Showing posts with label Margie Orford. Show all posts
Showing posts with label Margie Orford. Show all posts

Thursday, October 13, 2022

South Africa Scene

 Michael - Thursday


Most followers of Murder Is Everywhere probably know that I do a monthly piece for the International Thriller Writers’ e-magazine (which rejoices in the name of The Big Thrill) called Africa Scene. Each article features an author with a new mystery/thriller novel set largely somewhere in Africa, and the idea is to display the rich variety of work that is coming out of a range of African countries. Sometimes the books are written by authors not living in Africa, but engaged with Africa in a deep way.

Having just set up the November piece, I suddenly realized two things about 2022 so far  – one good and one not so good. The good one is that it’s been a bumper year for South Africa (actually southern Africa, including Botswana). We’ve had a remarkable suite of new novels from new and established South African authors and they’ve picked up almost all the slots this year. The bad thing, of course, is the other side of that coin - where are all the mystery/thrillers set further north? We’ve had some stunners over the last few years, but suddenly there’s a dearth. I’m always on the lookout for them, but either I’m doing a bad job or this has been a rather dry year.

So let’s get back to the good news. I’ll just focus on the themes because the spread suggests that SA crime fiction is spreading out from its focus on the Apartheid past. However, I’ve included the Africa Scene link if you’d like to find out more about the author and the book.

February:  Outside the Lines by Ameera Patel

Ameera's debut novel explores how class is replacing race as the boundaries in South Africa, although there’s still racial stereotyping going on, especially from older people. The novel has as diverse a collection of characters as one could hope: a white father and daughter who live in a modest suburban house, their domestic, Flora, who also lives in the house. A Zimbabwean, Runyararo, who is in the country illegally and whose situation forces him “outside the lines”, and Farhana who comes from a strict Muslim family, but whose boyfriend (Flora's son) is a black drug dealer. This heady mixture meshes to a tense, literary thriller.

April: The Dark Flood by Deon Meyer

The backstory for this book is based loosely on a true story of a company collapse in prosperous Stellenbosch in the Cape wine country and the resulting impact on the local property market. The modern corruption and people sailing far too close to the wind, makes a great story.



May: Serpent Crescent by Vivian de Klerk

For something completely different, Vivian gives us a protagonist who is a sociopath – now an elderly woman living alone in a house in Serpent Crescent in a town based on a university city in the Eastern Cape - who tells us the story of her life. Part of the attraction of the book is the in-depth look at how such a personality develops, and learns to protect itself, but there are many twists and turns along the way.

**GIVEN DATA:**
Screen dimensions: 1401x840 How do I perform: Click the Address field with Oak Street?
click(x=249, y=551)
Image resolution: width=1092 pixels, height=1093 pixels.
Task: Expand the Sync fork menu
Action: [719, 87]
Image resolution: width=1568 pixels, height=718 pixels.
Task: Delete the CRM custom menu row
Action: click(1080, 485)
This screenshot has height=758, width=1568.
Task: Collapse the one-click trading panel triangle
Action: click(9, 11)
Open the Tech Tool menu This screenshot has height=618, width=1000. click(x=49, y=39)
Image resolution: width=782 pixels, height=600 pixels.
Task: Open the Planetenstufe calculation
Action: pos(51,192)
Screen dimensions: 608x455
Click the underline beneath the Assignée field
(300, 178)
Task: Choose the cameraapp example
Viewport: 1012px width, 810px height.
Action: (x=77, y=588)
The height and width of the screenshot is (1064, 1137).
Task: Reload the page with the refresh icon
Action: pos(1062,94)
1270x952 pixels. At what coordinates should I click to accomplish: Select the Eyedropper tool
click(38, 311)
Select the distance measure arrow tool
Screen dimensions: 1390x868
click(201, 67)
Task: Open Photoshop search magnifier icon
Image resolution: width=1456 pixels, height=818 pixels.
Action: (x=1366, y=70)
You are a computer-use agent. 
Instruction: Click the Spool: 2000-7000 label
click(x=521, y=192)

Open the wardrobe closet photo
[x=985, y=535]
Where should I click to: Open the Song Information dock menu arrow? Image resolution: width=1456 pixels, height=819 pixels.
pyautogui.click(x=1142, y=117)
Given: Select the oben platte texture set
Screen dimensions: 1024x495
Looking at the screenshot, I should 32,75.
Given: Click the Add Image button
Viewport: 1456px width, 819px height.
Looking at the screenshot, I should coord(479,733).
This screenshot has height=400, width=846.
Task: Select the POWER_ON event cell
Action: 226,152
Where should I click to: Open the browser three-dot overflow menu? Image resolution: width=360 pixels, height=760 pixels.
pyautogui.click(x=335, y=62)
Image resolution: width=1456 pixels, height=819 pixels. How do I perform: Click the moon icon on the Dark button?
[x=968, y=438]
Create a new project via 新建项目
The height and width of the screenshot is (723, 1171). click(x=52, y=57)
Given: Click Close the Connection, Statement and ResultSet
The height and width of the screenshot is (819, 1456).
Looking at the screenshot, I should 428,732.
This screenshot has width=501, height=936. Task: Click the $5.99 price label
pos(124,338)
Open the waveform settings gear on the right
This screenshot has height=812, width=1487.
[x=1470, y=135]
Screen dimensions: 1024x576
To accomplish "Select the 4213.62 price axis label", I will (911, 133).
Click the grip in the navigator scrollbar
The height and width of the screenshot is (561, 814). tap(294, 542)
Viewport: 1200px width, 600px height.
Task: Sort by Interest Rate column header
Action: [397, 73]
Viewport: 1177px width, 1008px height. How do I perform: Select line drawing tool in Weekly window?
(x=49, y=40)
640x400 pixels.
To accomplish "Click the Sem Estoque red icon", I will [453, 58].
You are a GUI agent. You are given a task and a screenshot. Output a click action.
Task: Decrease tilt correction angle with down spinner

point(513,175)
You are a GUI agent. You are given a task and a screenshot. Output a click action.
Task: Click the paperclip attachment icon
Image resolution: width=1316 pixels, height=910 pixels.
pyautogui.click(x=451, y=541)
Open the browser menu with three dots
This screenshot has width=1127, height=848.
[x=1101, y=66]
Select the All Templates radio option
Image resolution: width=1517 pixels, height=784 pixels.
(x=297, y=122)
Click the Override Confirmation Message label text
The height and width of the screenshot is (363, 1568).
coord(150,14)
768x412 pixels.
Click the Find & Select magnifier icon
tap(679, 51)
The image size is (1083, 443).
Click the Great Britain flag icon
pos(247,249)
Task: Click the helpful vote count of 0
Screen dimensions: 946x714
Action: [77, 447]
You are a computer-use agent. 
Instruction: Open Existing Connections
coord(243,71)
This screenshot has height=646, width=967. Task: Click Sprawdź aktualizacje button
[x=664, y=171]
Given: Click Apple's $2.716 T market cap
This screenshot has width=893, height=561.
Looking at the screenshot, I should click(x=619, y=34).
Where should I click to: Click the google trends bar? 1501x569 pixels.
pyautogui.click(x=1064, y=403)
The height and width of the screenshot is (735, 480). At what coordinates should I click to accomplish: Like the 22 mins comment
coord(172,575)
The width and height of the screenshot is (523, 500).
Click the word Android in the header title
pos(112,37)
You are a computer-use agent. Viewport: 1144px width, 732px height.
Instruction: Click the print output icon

**REQUIRED TASK:**
Continue the post on South African crime novels from the point where it stops. The data plays no part in this exercise.

**EXERCISE OUTPUT:**
 June: Hammerman by Mike Nicol

One evening in February 1986, a man assassinated the Swedish prime minister, Olaf Palme, shooting him outside a cinema. No one has ever been convicted of the crime, and at the time there were rumours that South Africa was involved because of Palme’s outspoken opposition to apartheid and his pro-sanctions stance. Mike has taken that idea, and explored how the ripples from that event might spread to the present day. This one is solidly rooted in the legacy of Apartheid.

July: The Milk Tart Murders by Sally Andrew

The Milk Tart Murders is Sally’s fourth mystery featuring the delightful Tannie Maria. Set in Ladismith in the Klein Karoo, Maria works for the Klein Karoo Gazette writing a love advice and recipe column. She lives outside town with her hens and her flowers, and is a superb cook. As usual, the book is dotted with delicious recipes, a selection of which are given in detail at the end of the book. If you haven’t met Tannie Maria before, you should do so, and you should try out some of those recipes. The first book is now a prime time TV series. I just can’t work out why Tannie Maria becomes Scottish for the role...

September: A Deadly Covenant by Michael Stanley

In the new Kubu novel we return to the Bushman theme of Death of the Mantis. In this second Kubu prequel, a long-past Bushman massacre is discovered, and Kubu has to discover why that event is generating murders in the present. Kwei very kindly not only read and gave us a quote for the book, but also took the interviewer’s seat for Africa Scene, and threw some great questions our way.

The book is now out as an ebook worldwide.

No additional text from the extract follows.